The garden grows on a plot that slopes gently down to the buildings housing the gallery. At the highest point in the garden, there is what looks like an oversized donut or, perhaps, a huge whiteish mushroom (when viewed from outside it). It is in fact a structure that was the temporary summer pavilion at London’s Serpentine Gallery in 2014.   It rests on giant rocks and was designed by Smiljan Radic, a Chilean architect born in 1965. Made of a semi-transparent fibre-reinforced plastic shell, it is hollow and allows the visitor to walk around in what looks like part of a large snail shell. Although it looks quite different from the plants growing around it, its fungal resemblance makes it blend with them in a remarkably pleasing way.

Incidentally, the Oudolf Field is worth visiting in combination with the spacious art gallery and its associated restaurant that provides exceptionally good food. I recommend their Sunday roasts!

Both Stourhead and the nearby but much younger Oudolf Field, are fine and beautiful examples of man’s interaction with nature. Visiting these gardens lifted our spirits despite the rain that fell almost incessantly.  I had to wait for over thirty years before my wish to visit Stourhead was fulfilled, but it was well worth waiting for.

Victoria slept here once

LOVINGTON BAKERY AND CAFÉ in Wincanton (Somerset) provides a superb range of breakfast items, all prepared beautifully. No effort was spared to ensure that we had a most enjoyable breakfast. The café, which is housed on the Market Place close to the Town Hall, is almost opposite a former coaching inn, once called ‘The Greyhound’.

The elegant three-storey building that used to be the Greyhound has a centrally located archway that has a cobbled driveway passing beneath it. There is a bas-relief depicting a royal coat of arms above the archway. A cast-iron inn sign showing a greyhound with its broad neck collar remains suspended over the pavement above the archway. An oval panel above the archway but at the level of the roof has a faded painting of a greyhound.

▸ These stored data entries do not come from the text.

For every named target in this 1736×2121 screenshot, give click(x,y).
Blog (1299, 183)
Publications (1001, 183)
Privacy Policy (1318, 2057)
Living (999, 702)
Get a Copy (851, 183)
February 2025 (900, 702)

The Greyhound was built in the 18th century, probably by the local builder Nathaniel Ireson (1685-1769), whose impressive funerary monument, which includes a handsome statue and carvings of builder’s tools, can be seen in the graveyard that surrounds the town’s large church of St Peter and St Paul.  The building was first mentioned in parish records in 1743 and advertised as being “new” in 1760 (https://historicengland.org.uk/listing/the-list/list-entry/1238740). The greyhound is the armorial symbol of the Churchey Family of Tout Hill.

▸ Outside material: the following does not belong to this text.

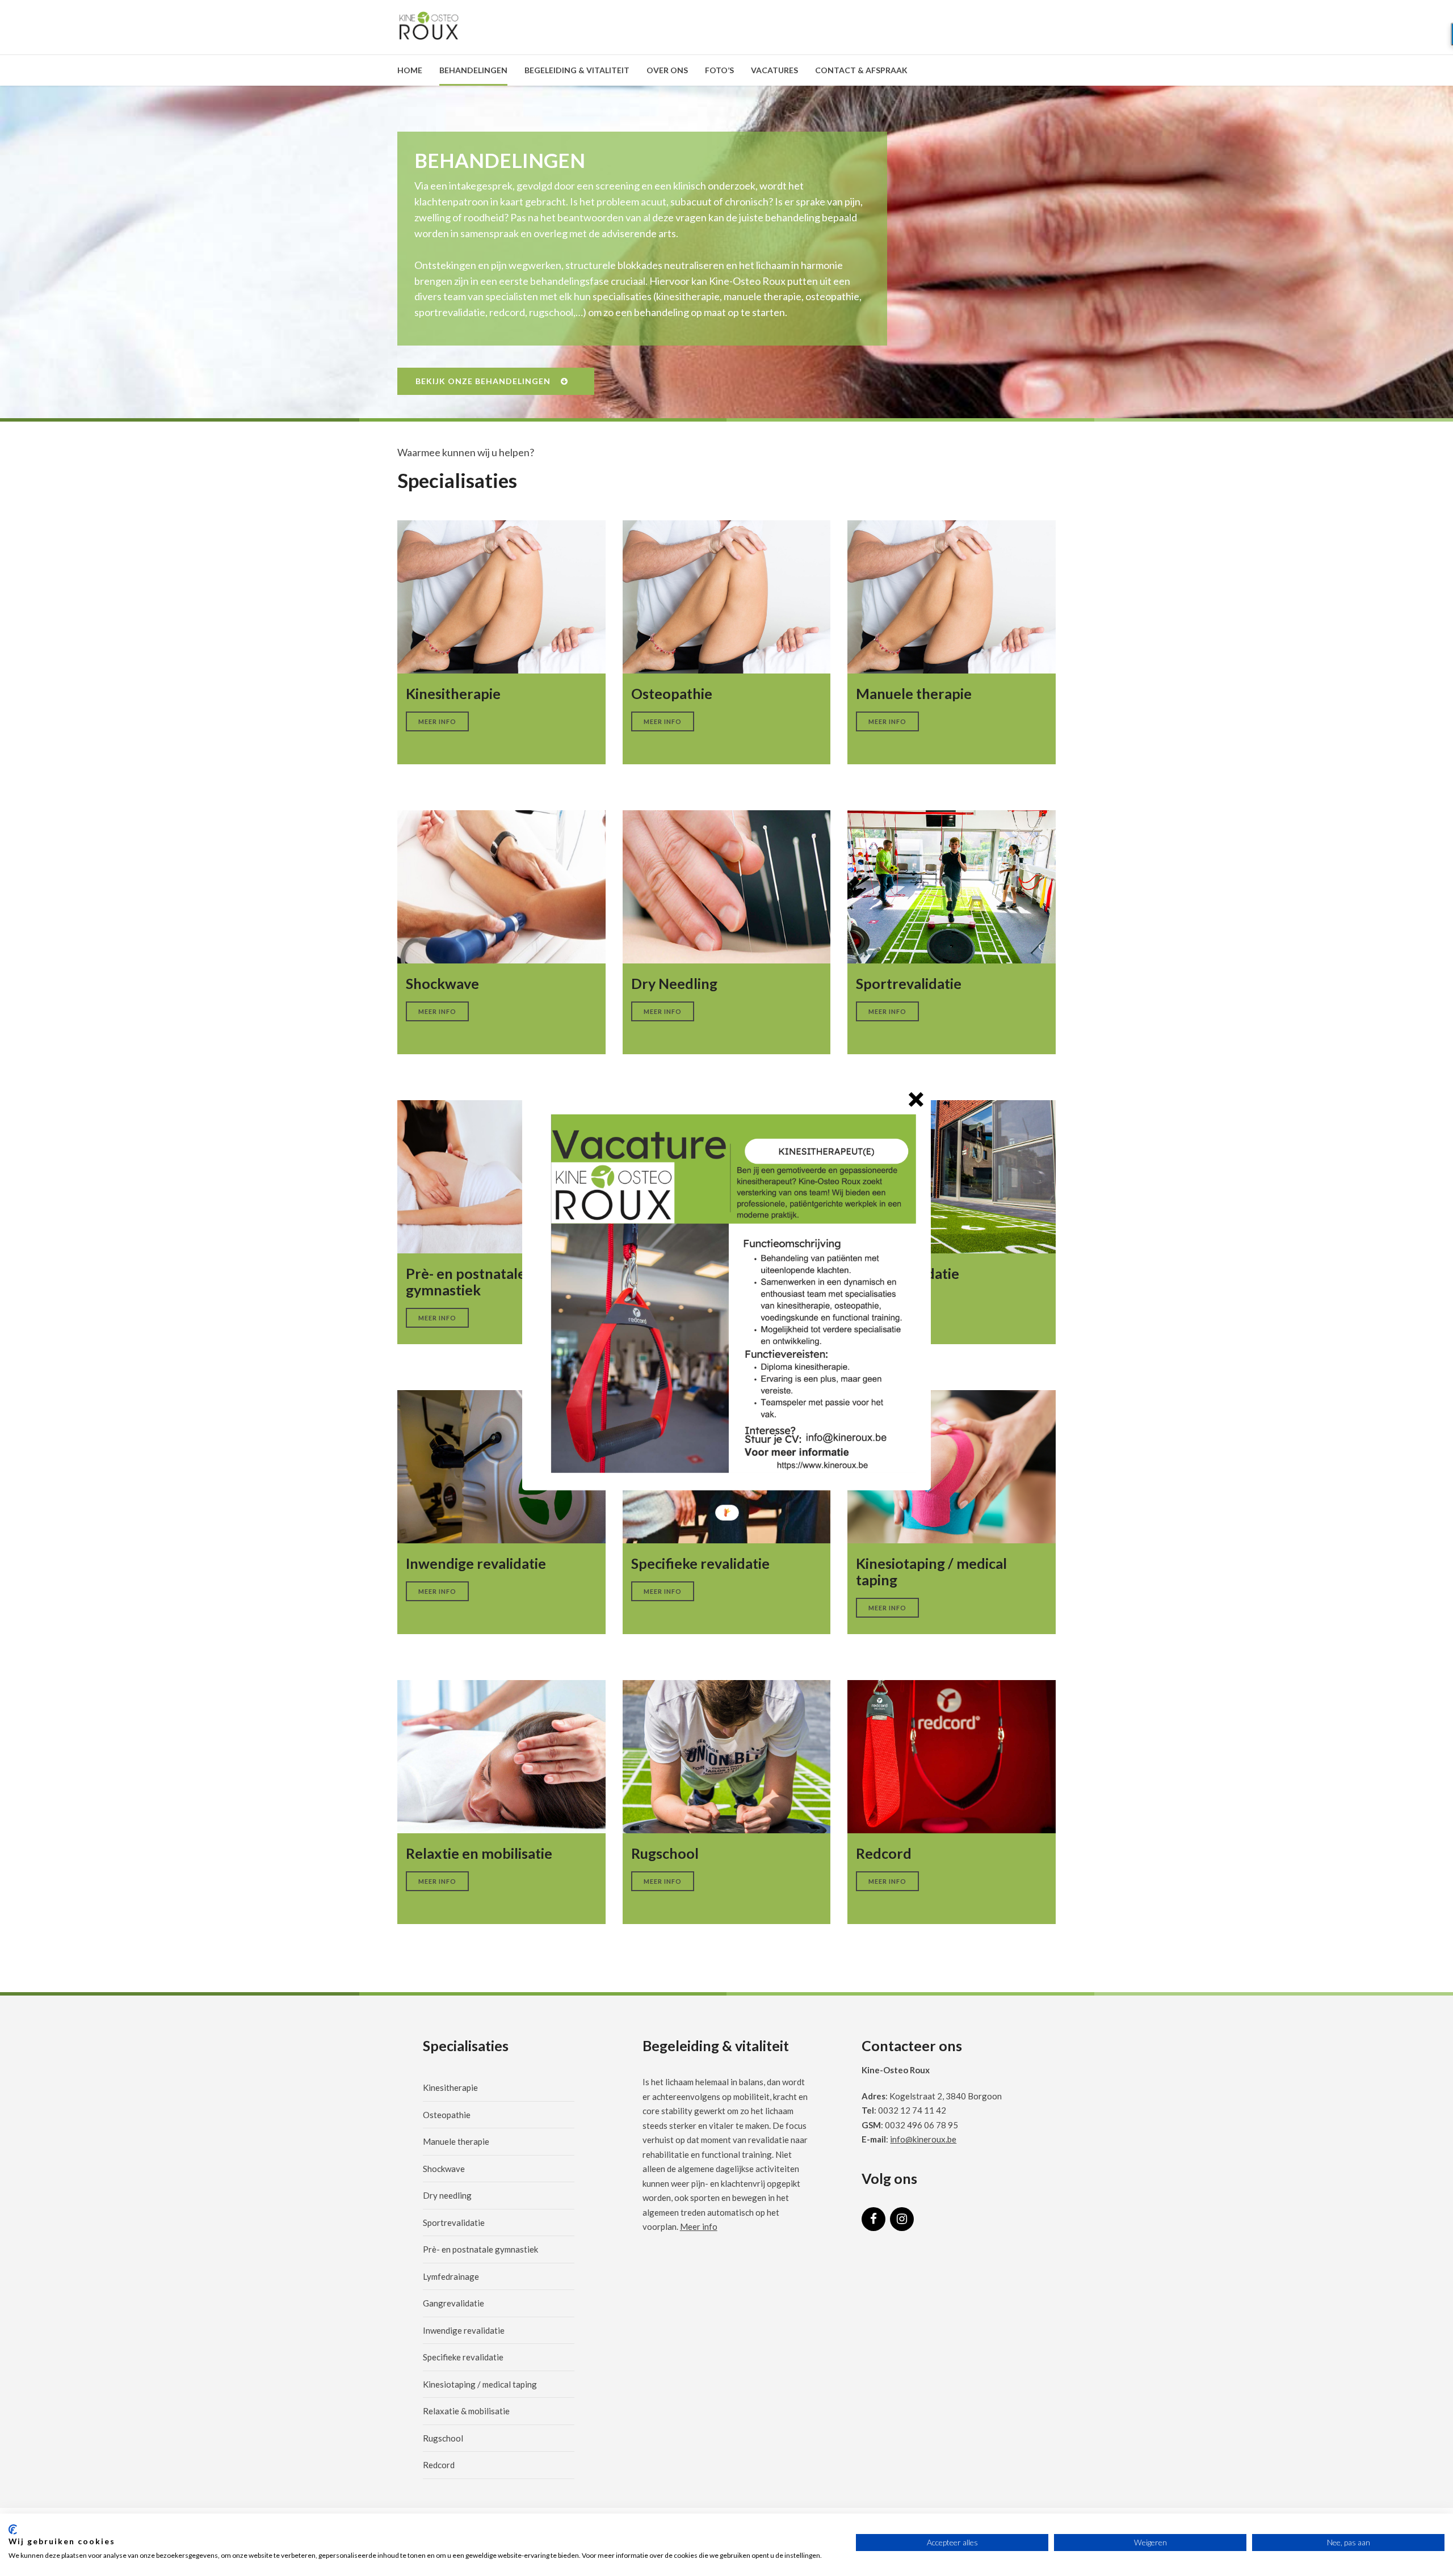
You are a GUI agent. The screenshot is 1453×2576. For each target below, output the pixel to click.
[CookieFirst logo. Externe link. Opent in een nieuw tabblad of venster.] (13, 2529)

In 1825, when the future Queen Victoria was a child aged about six years, she visited Wincanton and stayed for one night at The Greyhound. This visit is recorded on a plaque attached to the building. Where she was going, I have not yet been able to ascertain, but she was not the only royal visitor to be associated with Wincanton. In 1688, William of Orange (reigned 1698-1702) not only visited the town but also his Dutch troops fought and won a battle against troops loyal to the deposed King James II in the town. After his victory, he spent a night in Wincanton A plaque attached to a picturesque old building not far from the former Greyhound inn commemorates the Battle of Wincanton (20th of November 1688).

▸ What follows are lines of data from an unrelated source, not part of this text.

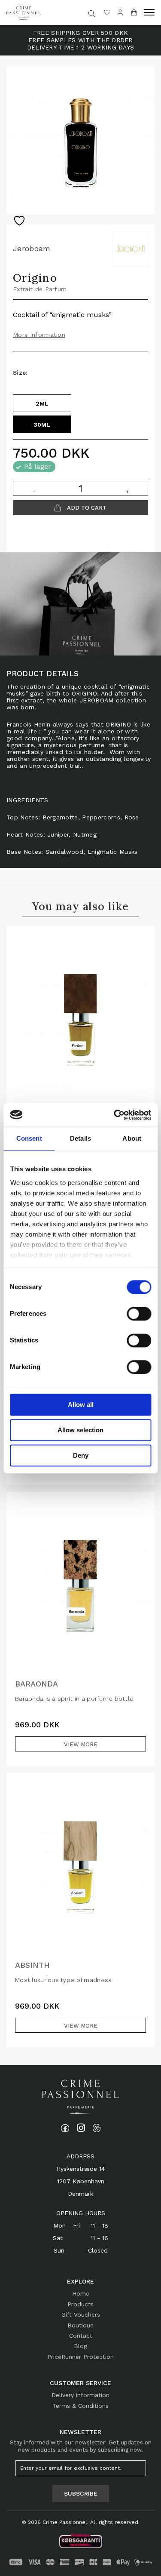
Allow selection (80, 1430)
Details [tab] (80, 1138)
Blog (80, 2345)
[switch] (139, 1313)
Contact (80, 2335)
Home (80, 2293)
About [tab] (131, 1138)
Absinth (32, 1965)
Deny (80, 1455)
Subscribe (80, 2493)
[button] (149, 12)
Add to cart (85, 508)
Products (80, 2304)
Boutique (80, 2325)
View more (80, 1744)
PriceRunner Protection (80, 2356)
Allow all (81, 1404)
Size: (20, 372)
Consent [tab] (29, 1138)
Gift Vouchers (80, 2314)
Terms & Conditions (80, 2405)
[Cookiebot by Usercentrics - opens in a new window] (114, 1114)
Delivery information (80, 2394)
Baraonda (36, 1683)
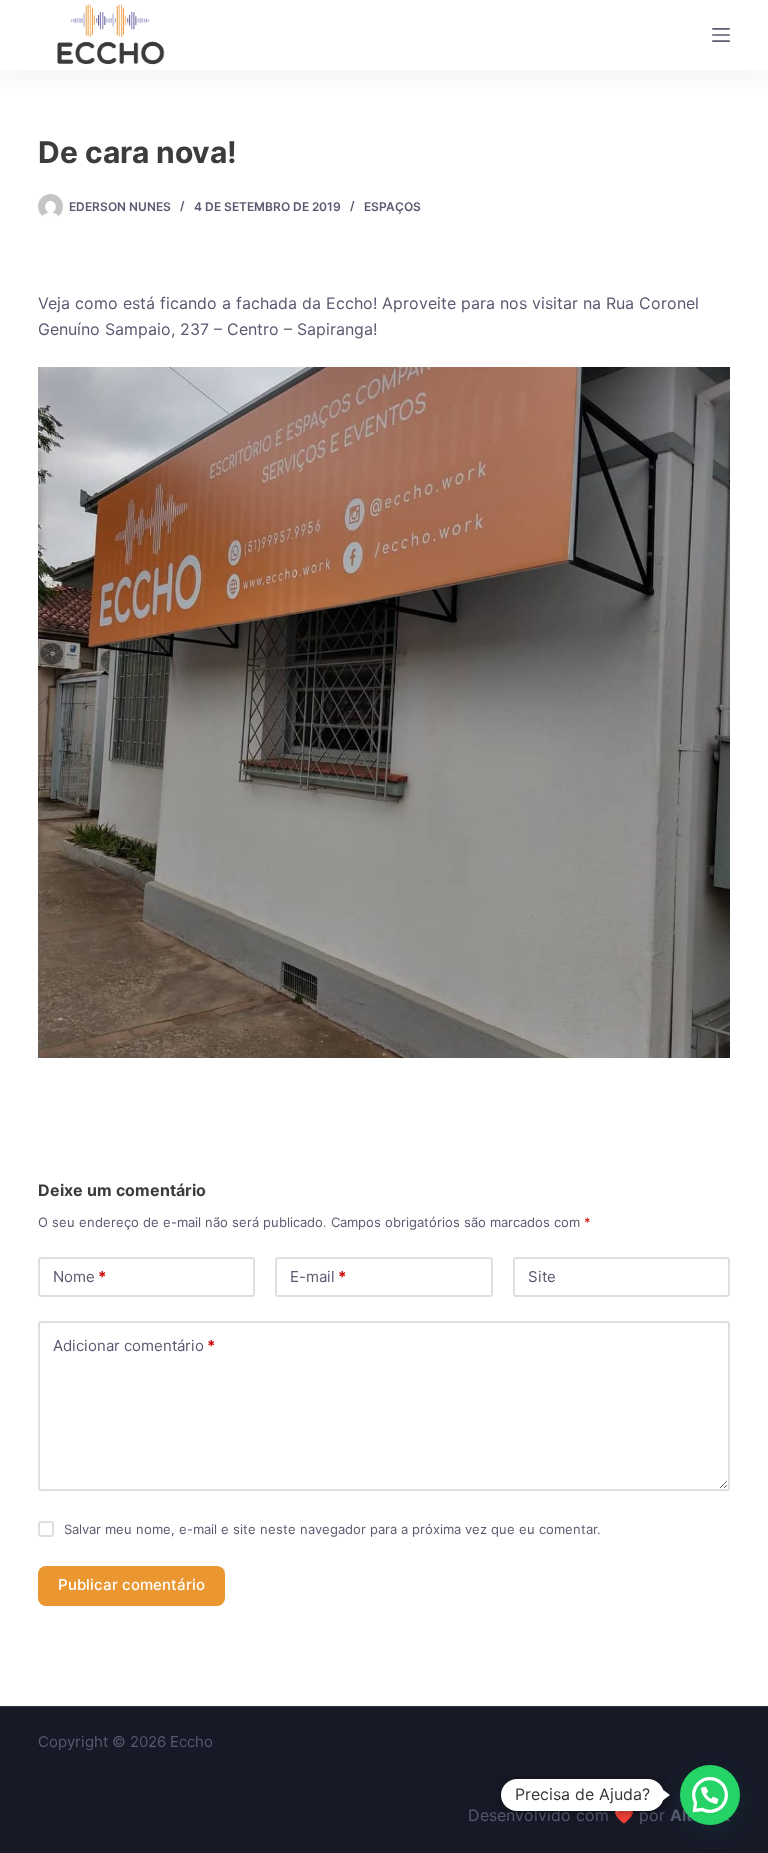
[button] (710, 1795)
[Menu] (721, 35)
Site (542, 1276)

The Greyhound is one of many pubs (former and still working) that line the main road through Wincanton. In the olden days before motor transport superseded horse-drawn transport, these inns served as staging posts for travellers, places for being fed and for resting overnight. The Greyhound no longer serves the traveller but houses a gallery and has also become part of a housing unit. We spent the night in a modern hotel not far from the modern highway (the A303), which takes traffic past Wincanton rather than through its winding hilly streets. From our bedroom window, we can see a concrete factory and a tall sign advertising a KFC food outlet. Had Victoria been staying here, I am certain that she might have said or thought “We are not amused”.